Last night at the Zen Center, I reminded myself of something I’ve long known but constantly forget, time and again: it takes only a second to stop. Swept up in the rat race of your mundane life, you think the earth itself will stop spinning if you power down your laptop, shut off your phone, and step away from your to-do list…but having done these things, you realize nothing has changed but your own perspective. The emails are still there to be answered when you reboot your computer; the to-dos still beckon from their list. But you yourself can change; you yourself can re-charge.

Wall at Central Square

From your dizzying perch atop life’s revolving door, it’s easy to grow queasy from the ceaseless swirl of activity we call life, but the second you step off that dizzy-go-round, the world slows and solidifies underfoot. This revolving door called life is filled to overflowing with discreet moments, each one marching in turn. You can grow sick from the spinning redundancy of it all, or you can zero in and focus on This Present Moment, then the next, then the next.
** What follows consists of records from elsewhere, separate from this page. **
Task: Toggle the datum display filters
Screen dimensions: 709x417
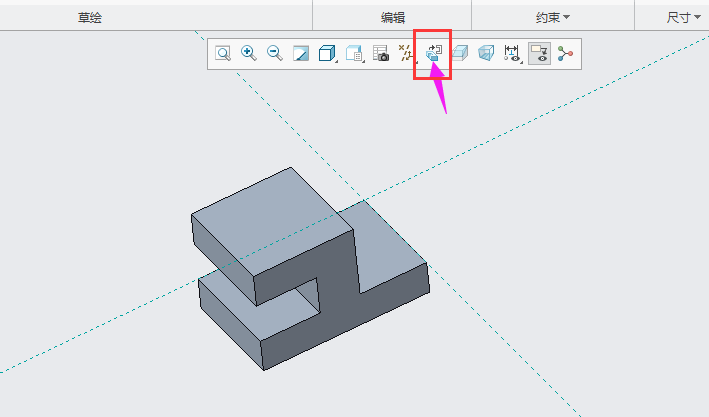Action: pyautogui.click(x=406, y=54)
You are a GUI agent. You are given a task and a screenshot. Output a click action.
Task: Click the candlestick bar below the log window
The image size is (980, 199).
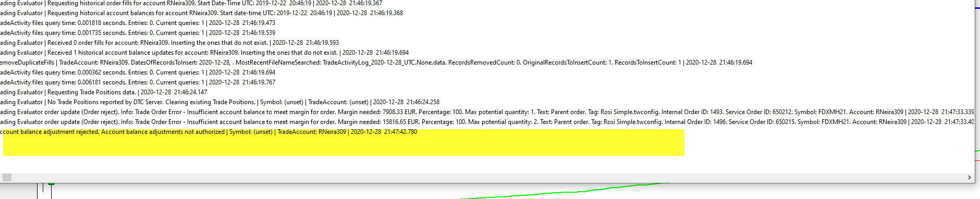51,191
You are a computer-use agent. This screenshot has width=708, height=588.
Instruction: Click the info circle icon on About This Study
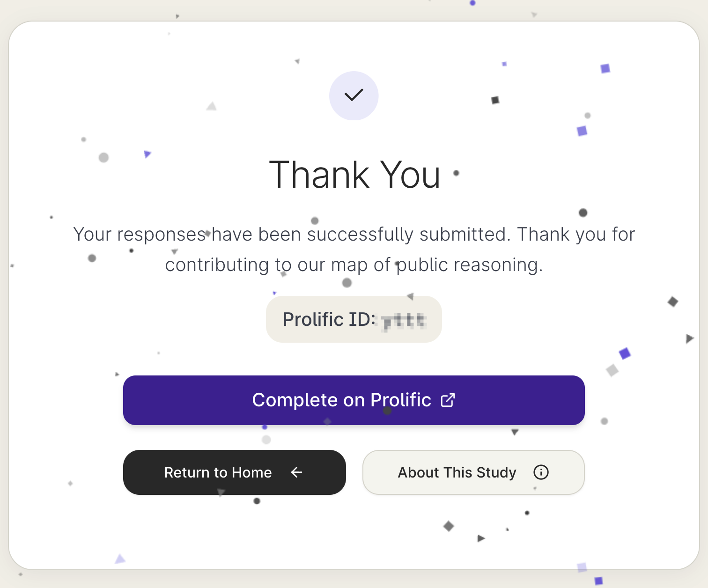541,472
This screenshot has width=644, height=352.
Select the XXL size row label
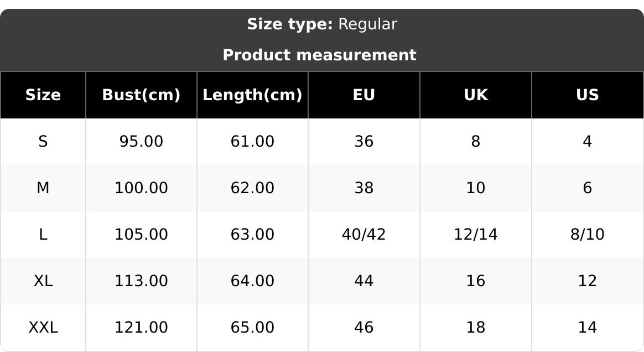tap(43, 328)
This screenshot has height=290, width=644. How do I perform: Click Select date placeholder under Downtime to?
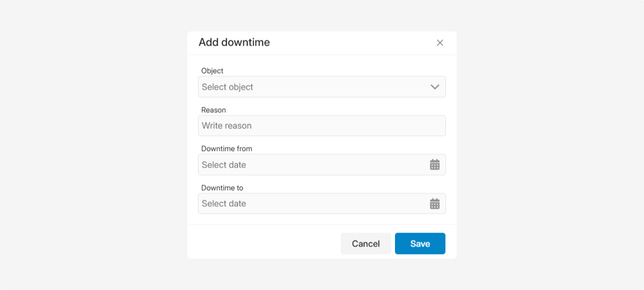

Suddenly the cycle isn’t sickening but wonderful: a glorious procession of moments staged just for your own enjoyment, so don’t miss it.

Wall at Central Square

Last night at the Zen Center, I had the same realization I always have at the Zen Center: why did I stay away so long? The rat race is always there, ready to welcome me back as soon as I return to it…but the rat race holds no power over me the second I decide not to run. There’s nothing more repetitive than spending three hours chanting, meditating, and walking, your own breath coming and going through the revolving door of your own body: inhale, exhale, repeat. The cyclic certainty of your workaday life is enough to drive you mad, and the cure is to reacquaint yourself with another kind of monotony: this breath, this body, this moment, each instant following the next like a foot stepping into its own footprint. It takes only a second—this second—to return to it.